Digit Symbol subtest. It is part of the Wechsler Intelligence Scale (1997), and assesses the ability to sustain visual attention, motor persistence, information processing speed, and imitative activity. The task is to identify each number and put the symbol under. Henao et al. (2010) conducted a study to obtain evidence for reliability and validity, with elderly with and without a diagnosed of AD. Results indicate that the internal consistency coefficients are greater than r = 0.75 for both samples. They also obtained indices of intra-class correlation test-retest with a difference of a month, and the results were also higher than r =0.75 for both cases. These authors also pointed out that elderly performance on this test is based on their age, educational level, and level of cognitive decline, such as is the case of AP.

TrailMaking Test Form A (TMTA); it evaluates sustained attention through 25 digits visual search and tracking.
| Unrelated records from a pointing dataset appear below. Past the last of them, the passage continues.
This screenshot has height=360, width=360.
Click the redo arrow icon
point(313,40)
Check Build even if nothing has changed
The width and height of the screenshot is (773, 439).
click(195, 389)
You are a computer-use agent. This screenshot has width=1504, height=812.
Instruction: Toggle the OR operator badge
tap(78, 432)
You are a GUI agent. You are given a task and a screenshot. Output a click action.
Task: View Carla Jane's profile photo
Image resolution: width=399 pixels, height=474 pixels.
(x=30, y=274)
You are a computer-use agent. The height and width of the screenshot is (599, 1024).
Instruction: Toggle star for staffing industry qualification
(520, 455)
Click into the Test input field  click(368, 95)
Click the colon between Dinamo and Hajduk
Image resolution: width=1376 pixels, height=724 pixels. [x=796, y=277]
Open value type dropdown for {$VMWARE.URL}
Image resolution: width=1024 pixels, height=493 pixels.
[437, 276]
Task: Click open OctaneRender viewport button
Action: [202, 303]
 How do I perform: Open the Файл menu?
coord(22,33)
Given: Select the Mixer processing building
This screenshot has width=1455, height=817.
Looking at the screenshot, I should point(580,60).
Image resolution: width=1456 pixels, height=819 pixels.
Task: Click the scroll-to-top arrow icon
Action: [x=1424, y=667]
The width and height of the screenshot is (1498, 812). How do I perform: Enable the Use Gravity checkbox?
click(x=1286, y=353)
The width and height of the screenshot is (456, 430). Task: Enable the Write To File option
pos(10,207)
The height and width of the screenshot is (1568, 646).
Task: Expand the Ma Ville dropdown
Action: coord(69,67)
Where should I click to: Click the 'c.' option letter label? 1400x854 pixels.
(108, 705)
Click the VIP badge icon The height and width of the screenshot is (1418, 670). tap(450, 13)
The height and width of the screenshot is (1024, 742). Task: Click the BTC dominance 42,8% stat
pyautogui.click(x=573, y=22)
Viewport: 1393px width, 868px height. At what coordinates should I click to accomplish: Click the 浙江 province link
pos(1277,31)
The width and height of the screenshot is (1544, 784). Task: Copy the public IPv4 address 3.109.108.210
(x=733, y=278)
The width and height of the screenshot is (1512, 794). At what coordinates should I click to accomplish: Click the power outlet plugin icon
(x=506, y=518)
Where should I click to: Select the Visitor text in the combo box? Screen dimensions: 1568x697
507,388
The number of correct sequences is achieved in a maximum run time of 120 seconds. Henao et al. (2010) conducted a study to obtain evidence of reliability and validity with elderly with and without AD. Results indicate that for correct answers the coefficient of internal consistency in people with AD is r =0. 60 and the rate of intra-class correlation test-retest with a month of difference is r = 0.70, for both cases.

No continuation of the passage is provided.